La proposition de la revue Tenso de réaliser un numéro consacré à Bellaud de la Bellaudière et à la Renaissance occitane est une occasion de revenir sur notre récent travail effectué dans le cadre d’une thèse de doctorat à l’Université Paul Valery.1 Il nous a cependant semblé intéressant de poursuivre l’étude des textes bellaudins et d’entamer une réflexion sur l’autre recueil de sonnets: Lous Passatens. Nous profitons donc de ce numéro pour aborder la suite de cette œuvre colossale qui est à la fois une rupture et une continuation des Obros et Rimos.

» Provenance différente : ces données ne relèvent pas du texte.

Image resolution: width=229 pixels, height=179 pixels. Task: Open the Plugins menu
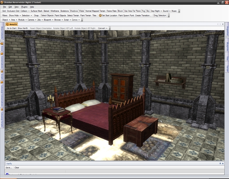point(24,7)
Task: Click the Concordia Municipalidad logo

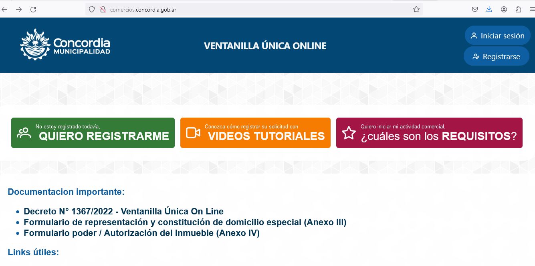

Dans l’édition critique des Sonnets et autres rimes de la prison, nous avions consacré une large place à l’étude de la structure chronologique. L’emprisonnement impose un cadre temporel qui porte en grande partie l’originalité et le souffle du recueil: le premier (et le seul à notre connaissance) recueil de sonnets bâti tel un journal de prison. Avec ce texte, les choses sont beaucoup moins simples. Il s’agit d’un recueil vraisemblablement organisé post-mortem par Pierre Paul; Bellaud y développe sa création en relation avec le personnage de l’oncle: ce dernier, au fil des sonnets, devient un interlocuteur privilégié, un véritable double du poète, un passeur de mémoire bellaudine, jusqu’à devenir poète à son tour avec sa Barbouillado. Nous ne reviendrons pas ici sur cette structure voulue par l’oncle d’alliance et éditeur de Bellaud, nous renvoyons à l’étude de Robert Lafont sur ce sujet. Nous essaierons de contourner la principale difficulté imposée, en faisant une croix sur toute étude structurelle et en premier lieu temporelle. Le temps historique ne fonctionne pas dans ce recueil, le temps qui y passe (justement…) n’est pas déroulé de façon continue, marqué par des repères précis. Il s’agit plutôt d’un temps morcelé, découpé, éclaté: des tranches de vies. Des morceaux plus ou moins ordonnés par Pierre Paul, mais très certainement écrits au jour le jour: les témoins fragiles d’une poésie de l’instant. [End Page 31]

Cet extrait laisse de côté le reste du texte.